La pasionaria deshidratada muestra una forma inusual de simetría

La pasionaria o maracuyá inspira a los investigadores a crear un robot de agarre

El patrón de arrugas de la fruta pasionaria (maracuyá) disecada parece mostrar un tipo de simetría desconocida hasta ahora. Esto inspiró a los investigadores a diseñar un robot de agarre que podría ser útil en el futuro para limpiar la basura espacial.

Cualquiera que haya comprado alguna vez la fruta pasionaria y la haya guardado en el frutero sabe que la piel pasa gradualmente de estar tensa y lisa a estar más arrugada que la de una persona de 120 años. Eso es exactamente lo que ocurrió con una caja de frutas pasionaria que se había dejado en la oficina de un grupo de investigación chino. Esto condujo a un amplio estudio sobre el origen de este patrón de arrugas.

Los investigadores desarrollaron un modelo matemático que describe cómo la piel tensa de la fruta llamada pasionaria o maracuyá se convierte en un paisaje arrugado cuando se seca. Este modelo no solo explica el cambio de forma, sino que también permite desarrollar pinzas basadas en este patrón de arrugas. Los investigadores lo demostraron replicando la estructura en la superficie de una cubierta de silicona.

Patrones de arrugas 

Los patrones de arrugas pueden encontrarse en todo tipo de lugares en materiales más y menos naturales. Estas arrugas pueden producirse aproximadamente de dos maneras.

La primera causa es el crecimiento. Nuestro cerebro, por ejemplo, todavía es bastante suave en el primer periodo del embarazo. Pero como la corteza cerebral crece entonces más rápido que el resto del cerebro, se comprime y aparecen arrugas y pliegues.

La otra causa principal de las arrugas es la deshidratación. Esto provoca la piel arrugada de la fruta deshidratada, por ejemplo, y las arrugas de la piel al envejecer.

Tanto el crecimiento como la deshidratación ejercen presión sobre un material. Cuando esa presión alcanza un punto crítico, el material puede doblarse o combarse repentinamente. Este proceso también se da, por ejemplo, en el desprendimiento de carriles: el fenómeno en el que se produce un peligroso pandeo en las vías férreas cuando los carriles se dilatan debido al calor.

Entender e influir en la formación de patrones de arrugas puede tener aplicaciones tecnológicas. Por ejemplo, resulta útil para diseñar la electrónica flexible o la “piel” de los robots blandos.

Patrón desconocido

El grupo de investigación chino descubrió que la piel de una fruta pasionaria que se está secando se pliega primero para formar una forma de buckyball. Es una forma con hexágonos y pentágonos, como la superficie de un balón de fútbol.

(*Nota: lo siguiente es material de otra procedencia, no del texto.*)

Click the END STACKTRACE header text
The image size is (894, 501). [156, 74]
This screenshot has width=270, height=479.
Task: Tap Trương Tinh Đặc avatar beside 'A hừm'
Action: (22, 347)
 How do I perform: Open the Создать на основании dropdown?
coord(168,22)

A medida que la fruta se va secando, aparecen surcos y arrugas más profundas. Estos parecen organizarse en un patrón quiral desconocido hasta ahora. Esto significa que el patrón de arrugas no es idéntico a su imagen en el espejo. Más concretamente, es un patrón que no se puede girar o desplazar para que tenga el mismo aspecto que su imagen en el espejo. Un ejemplo de simetría quiral es tu mano izquierda y derecha.

Pinza robótica 

Inspirándose en la fruta de la pasión desecada, los investigadores fabricaron una piel esférica de silicona con un patrón quiral similar. Colocaron esta cáscara en una pinza robótica. La estructura resultó ser muy adecuada para recoger objetos pequeños. Los investigadores lo demostraron con una serie de objetos, como un diamante, un arándano, un tornillo o un caramelo en forma de corazón.

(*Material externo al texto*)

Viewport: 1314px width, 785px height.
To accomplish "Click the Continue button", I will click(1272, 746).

Esta estructura de agarre podría utilizarse para recoger objetos peligrosos, como pequeños materiales radiactivos o explosivos. Otra aplicación podría ser la limpieza de residuos espaciales, como los restos de satélites o cohetes que flotan en órbita. Alrededor de medio millón de estos restos son, según la NASA, del tamaño de una canica (1 centímetro); y millones son aún más pequeños.

La técnica también podría ofrecer posibilidades para la microelectrónica, escribe el científico de materiales Francesco Dal Corso, de la Universidad italiana de Trento, en un artículo de News & Views sobre la publicación china. Para ello habría que combinar las propiedades, ahora puramente mecánicas, con la electricidad. Para este tipo de aplicaciones, la tecnología tendrá que seguir mejorando.